## What you should do
Repeat the entries that follow verbatim, without any of their pictures.

## Items from a dataset
┄┄┄┄┄┄┄┄┄┄
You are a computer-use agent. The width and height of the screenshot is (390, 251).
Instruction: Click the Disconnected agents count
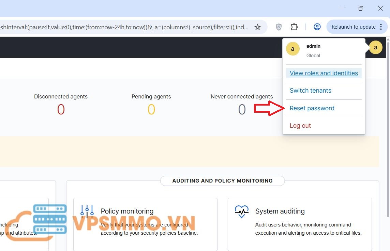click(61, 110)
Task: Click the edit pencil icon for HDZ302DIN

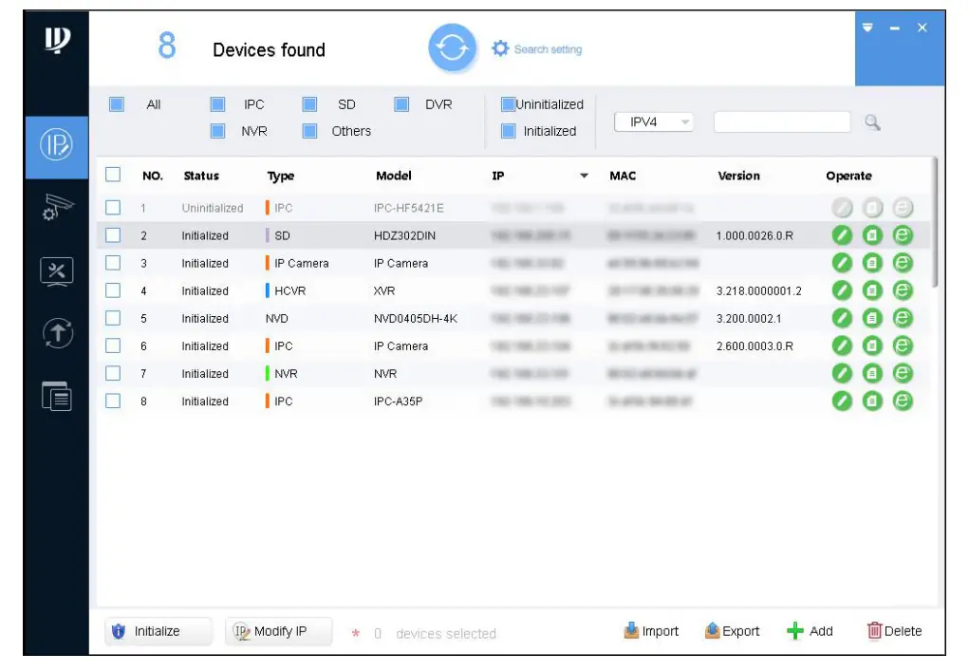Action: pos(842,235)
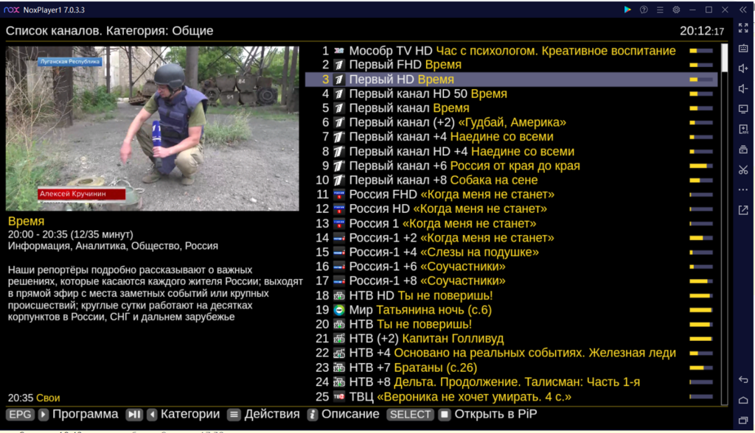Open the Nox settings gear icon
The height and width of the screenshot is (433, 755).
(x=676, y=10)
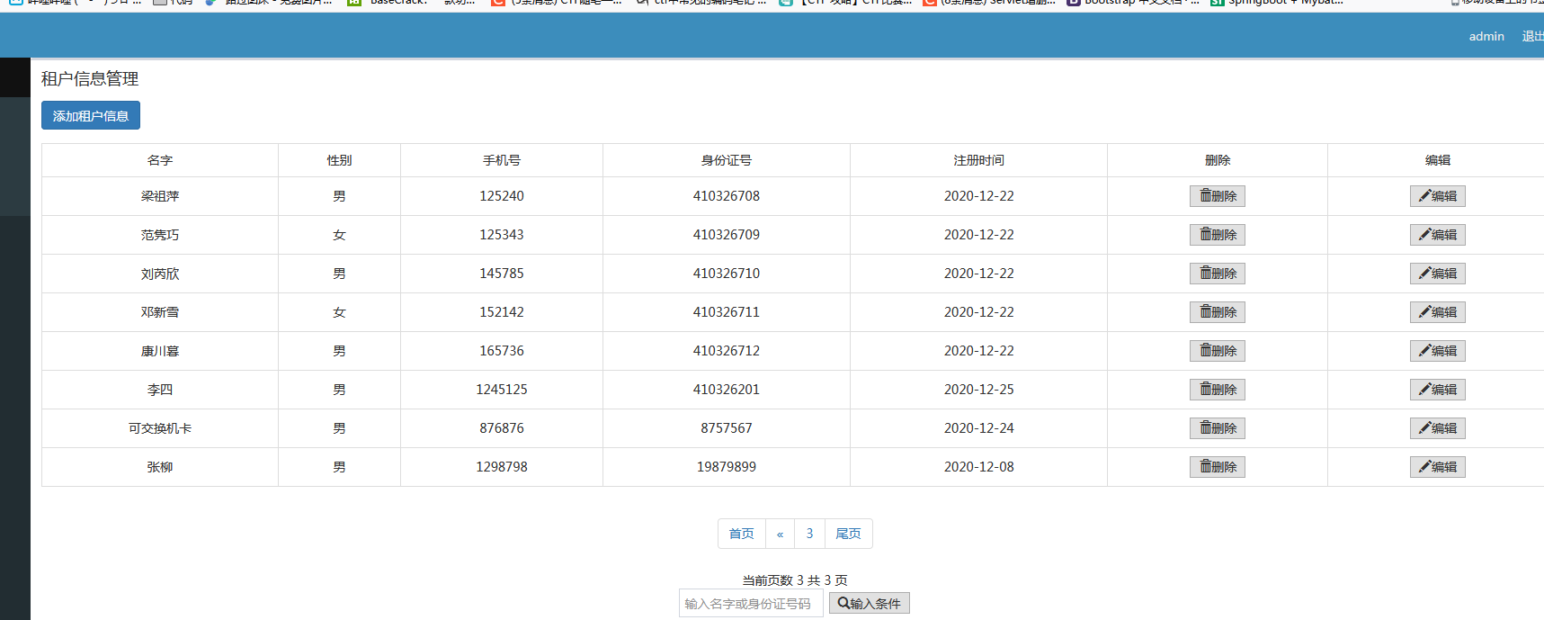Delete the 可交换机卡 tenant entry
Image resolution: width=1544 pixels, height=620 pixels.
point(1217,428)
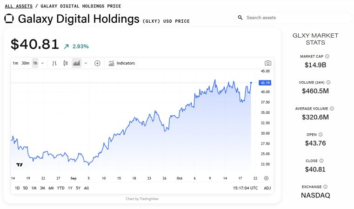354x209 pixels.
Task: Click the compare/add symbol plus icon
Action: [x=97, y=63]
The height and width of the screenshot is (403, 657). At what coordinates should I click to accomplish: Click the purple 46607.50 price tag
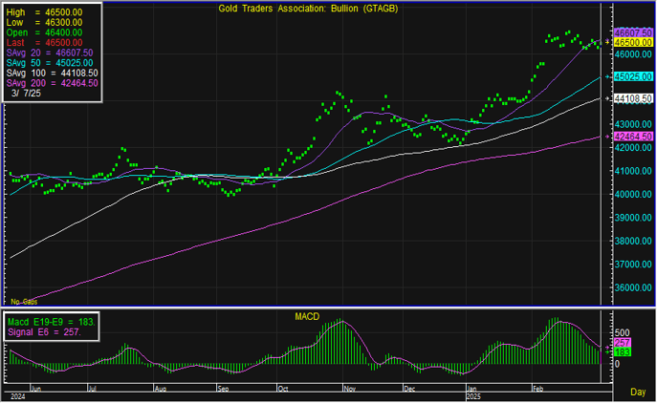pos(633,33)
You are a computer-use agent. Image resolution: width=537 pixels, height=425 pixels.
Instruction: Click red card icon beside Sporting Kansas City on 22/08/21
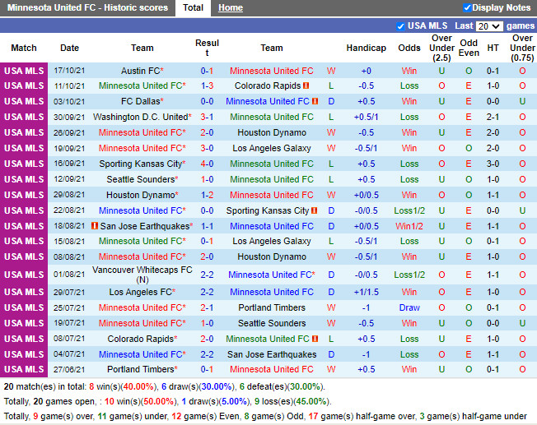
┄┄┄┄┄┄┄┄┄┄
## Task solution
You are a computer-use agent. The width and height of the screenshot is (390, 251).
Instruction: Click the Disconnected agents count
click(61, 110)
Task: Click the edit pencil icon for HDZ302DIN

Action: pos(842,235)
Open the Nox settings gear icon
The height and width of the screenshot is (433, 755).
(x=676, y=10)
Delete the 可交换机卡 tenant entry
Image resolution: width=1544 pixels, height=620 pixels.
point(1217,428)
354x209 pixels.
Task: Click the compare/add symbol plus icon
Action: [x=97, y=63]
The height and width of the screenshot is (403, 657). At what coordinates should I click to accomplish: Click the purple 46607.50 price tag
pos(633,33)
You are a computer-use agent. Image resolution: width=537 pixels, height=425 pixels.
Instruction: Click red card icon beside Sporting Kansas City on 22/08/21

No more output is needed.